Document excerpt start

No sales due to lockdown made the lives of potters miserable, who are dependent on pottery only for livelihood in Karimnagar district and seeking help from the government to come to their rescue.

Karimnagar: No sales due to lockdown made the lives of potters miserable, who are dependent on pottery only for livelihood in Karimnagar district and seeking help from the government to come to their rescue.

Making pots is not a simple process as the makers' hard work start from collecting clay from rural areas, making the clay into pots, burning them, to painting etc.

SRR Degree and PG College lecturer G Rama Krishna said several other countries noticed the benefits of clay pots, which are eco-friendly, and established small and large scale pottery industries and encouraging people. Even in India, a few States recognised pottery as caste-based profession and helping the people involved in pottery.

While many people, who are depended on pottery business, do not want to see the ancient art form dying, some potter, who are facing financial problems, do not wish their children to follow the same profession, he added.

Document excerpt end

*Required task*
Resume the article about Karimnagar's potters during the lockdown, starting right after its final sentence.

Dataset entries start

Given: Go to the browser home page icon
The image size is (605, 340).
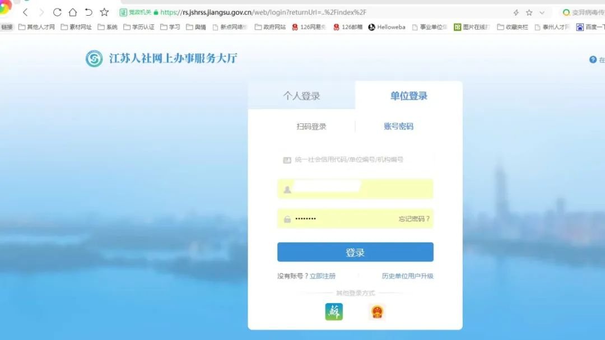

Dataset entries end
Dataset entries start

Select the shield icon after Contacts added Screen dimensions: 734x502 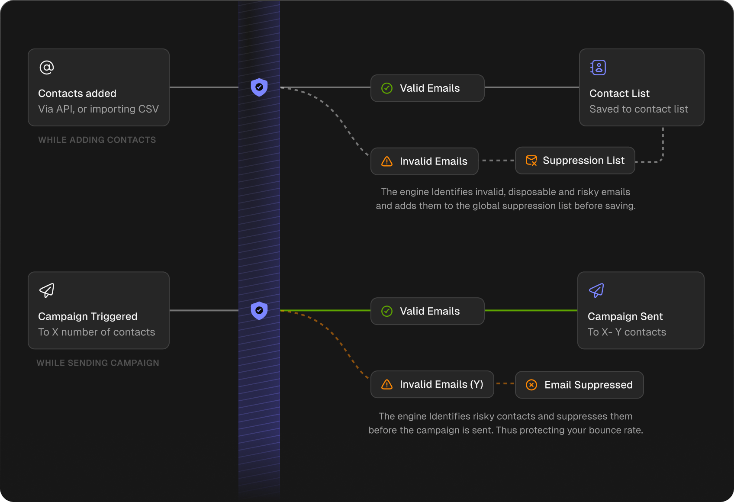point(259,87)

Dataset entries end
Dataset entries start

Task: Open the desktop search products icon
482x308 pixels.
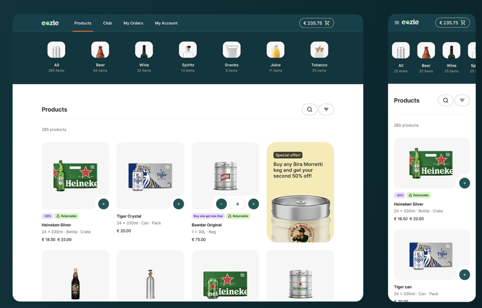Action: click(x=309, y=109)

Dataset entries end

*Result of the exercise*
Speaking to The Hans India, Telangana Kummara Sangham State youth president Radharapu Srinivas Rao said the then government of united Andhra Pradesh had issued a GO No1076, which allows people of Kummara caste to collect raw material, clay from government lands without paying any fee to the government. But this GO is not implemented across the State and potters are not allowed to collect clay from the government lands, he alleged.

Srinivas urged the government to save pottery by establishing Kummara Federation and sanction loans on subsidy for purchasing machinery, to allot land for setting up pottery industries and a shelter in Municipal complex for selling pots.

Srinivas also requested the government to sanction Rs 15,000 to each potter family and Rs 3,000 pension per month to Kummara community people as many of them were badly hit with the lockdown.